Intent Prediction

Project Title: Physics-based Learning for Multi-agent Intent Prediction

Short Title: Intent Prediction

Faculty Mentor: Cody Fleming (flemingc@iastate.edu), Associate Professor, Mechanical Engineering

Graduate Mentor: Bilal Shahid (belal@iastate.edu)

REU Interns

Alli Brophy
Charles Brailovsky
Meriem Hcini

We are interested in understanding problems that arise at the intersection of design, systems engineering, safety-critical systems, and autonomous systems. Techniques we use to study these systems include modern feedback control, dynamics, and machine learning. For this project, we are focused on safe navigation in so-called “multi-agent systems”. For example, safe navigation of autonomous agents in human centric environments requires the ability to understand and predict motion of neighboring pedestrians. However, predicting pedestrian intent is a complex problem. Pedestrian motion is governed by complex social navigation norms, is dependent on neighbors’ trajectories and is multimodal in nature. In this work, we hope to build models that can jointly predict socially-acceptable multiple future trajectories for all pedestrians in a scene. We desire modeling mechanisms that rely on fewer assumptions, are parameter efficient, and are more interpretable compared to state-of-the-art approaches. In particular, we hope to learn the “physics” of these social interactions, for example the types of “forces” that allow pedestrians to navigate efficiently through crowded and complex spaces like airports, subway terminals, and sporting events. Through experiments on several datasets we hope to demonstrate that our approach can also quantitatively outperform state of the art trajectory prediction methods in terms of accuracy of predicted intent and possibly other metrics.

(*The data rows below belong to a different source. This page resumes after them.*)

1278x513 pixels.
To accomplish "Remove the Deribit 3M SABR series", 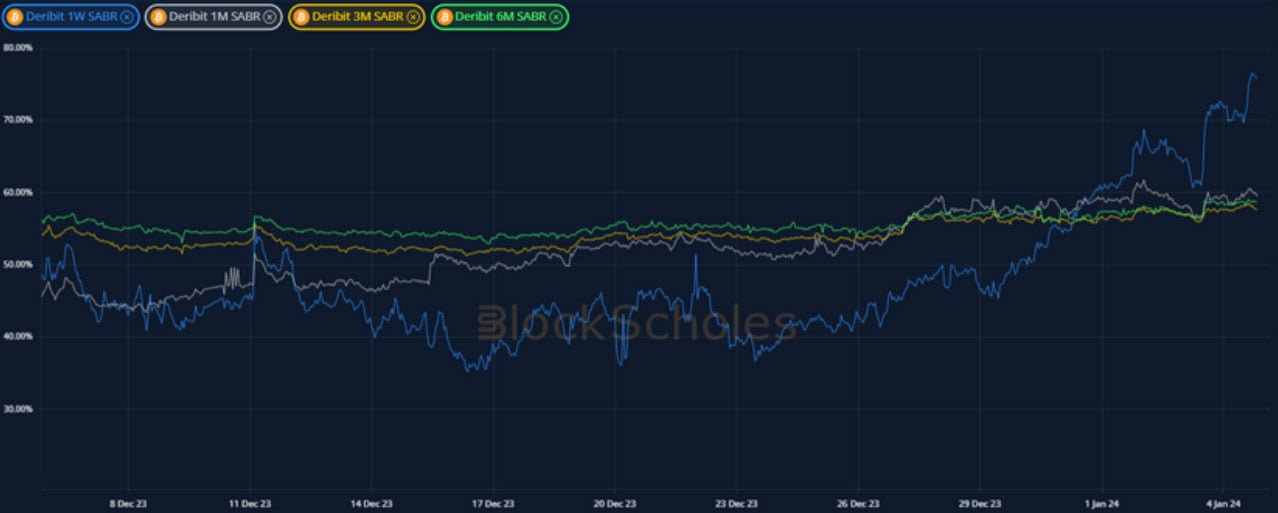I will [412, 17].
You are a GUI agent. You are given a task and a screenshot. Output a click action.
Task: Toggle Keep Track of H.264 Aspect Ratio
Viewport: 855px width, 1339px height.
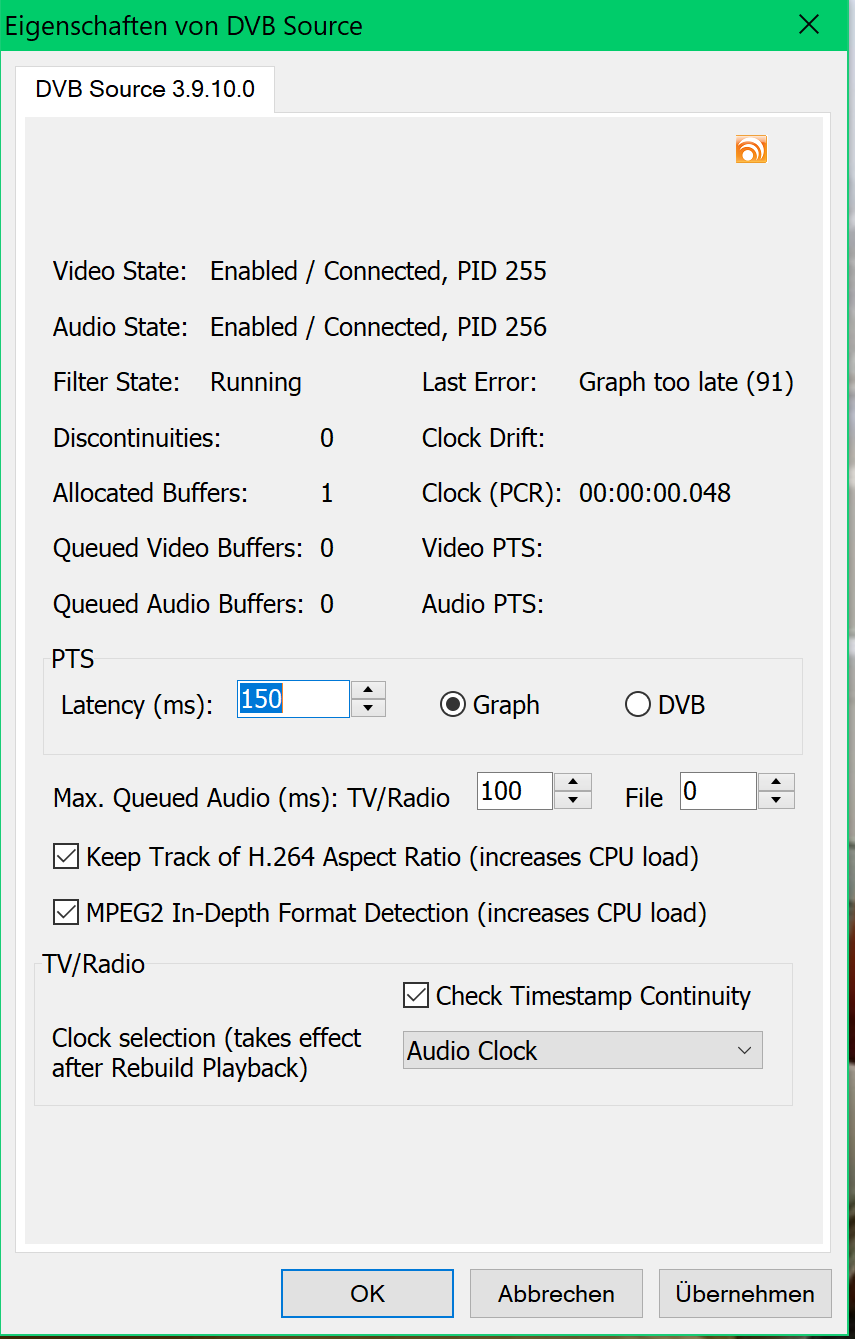(x=67, y=857)

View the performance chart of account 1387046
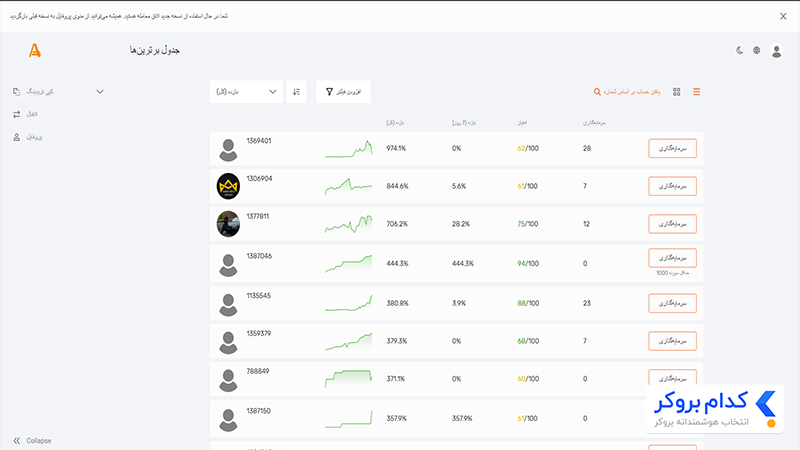pyautogui.click(x=348, y=263)
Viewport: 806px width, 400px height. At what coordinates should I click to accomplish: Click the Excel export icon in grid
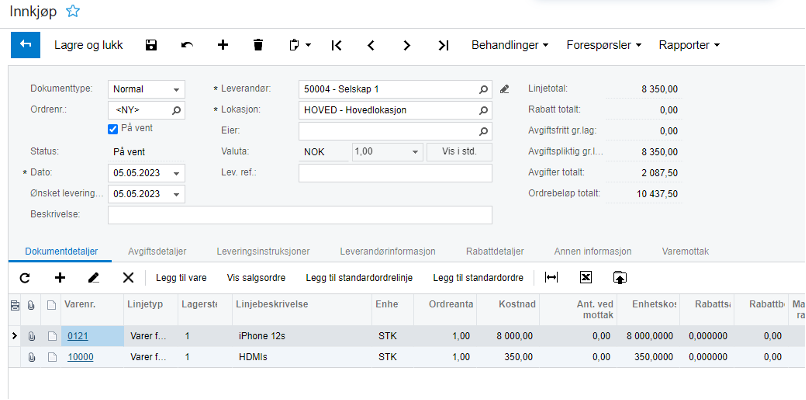coord(586,277)
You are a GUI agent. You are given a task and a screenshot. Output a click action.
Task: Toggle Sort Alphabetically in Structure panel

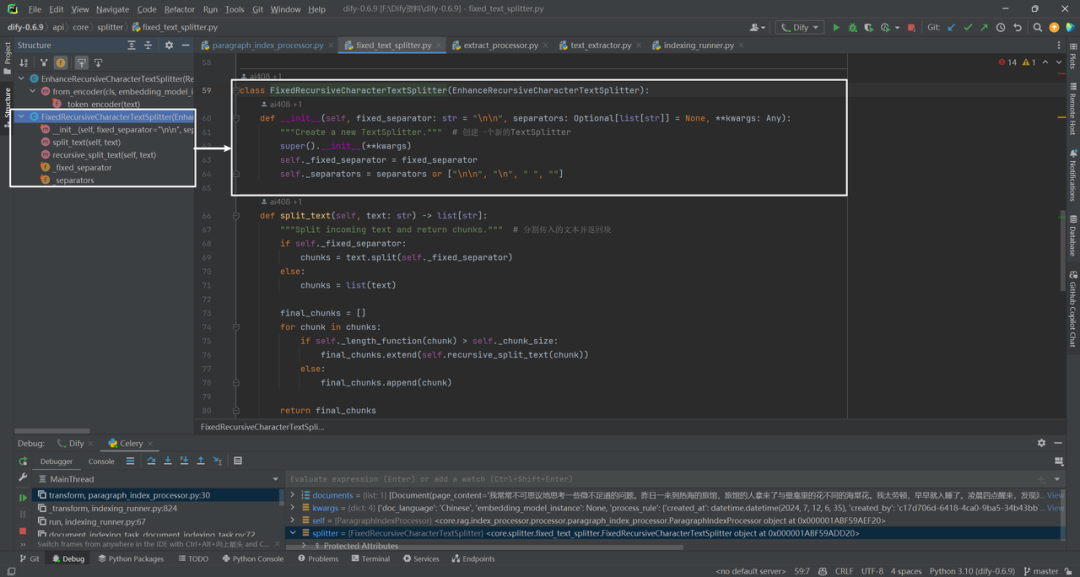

Students will be responsible for: (1) investigating and understanding existing, state-of-the-art trajectory prediction algorithms; (2) processing, curating, and/or fusing pedestrian (or mixed-modality) motion datasets; (3) writing code within scientific machine learning libraries and frameworks; and (4) conducting computational experiments on a variety of trajectory prediction algorithms.